Prompt: Give back exactly the lines spanning from the one containing "TOP (71, 47)" to the final line of the records below, and no others.

(Collected data)

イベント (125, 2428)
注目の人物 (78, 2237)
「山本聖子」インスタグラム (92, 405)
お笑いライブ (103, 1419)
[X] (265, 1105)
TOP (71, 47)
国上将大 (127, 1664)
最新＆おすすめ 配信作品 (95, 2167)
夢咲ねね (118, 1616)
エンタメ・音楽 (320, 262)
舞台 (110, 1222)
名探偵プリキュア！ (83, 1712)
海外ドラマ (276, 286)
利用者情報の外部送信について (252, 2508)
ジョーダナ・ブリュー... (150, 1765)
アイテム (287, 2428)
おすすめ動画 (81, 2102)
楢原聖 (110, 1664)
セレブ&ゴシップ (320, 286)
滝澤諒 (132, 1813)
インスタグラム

Answer to this problem:
TOP (71, 47)
国上将大 (127, 1664)
最新＆おすすめ 配信作品 (95, 2167)
夢咲ねね (118, 1616)
エンタメ・音楽 (320, 262)
舞台 (110, 1222)
名探偵プリキュア！ (83, 1712)
海外ドラマ (276, 286)
利用者情報の外部送信について (252, 2508)
ジョーダナ・ブリュー... (150, 1765)
アイテム (287, 2428)
おすすめ動画 (81, 2102)
楢原聖 (110, 1664)
セレブ&ゴシップ (320, 286)
滝澤諒 (132, 1813)
インスタグラム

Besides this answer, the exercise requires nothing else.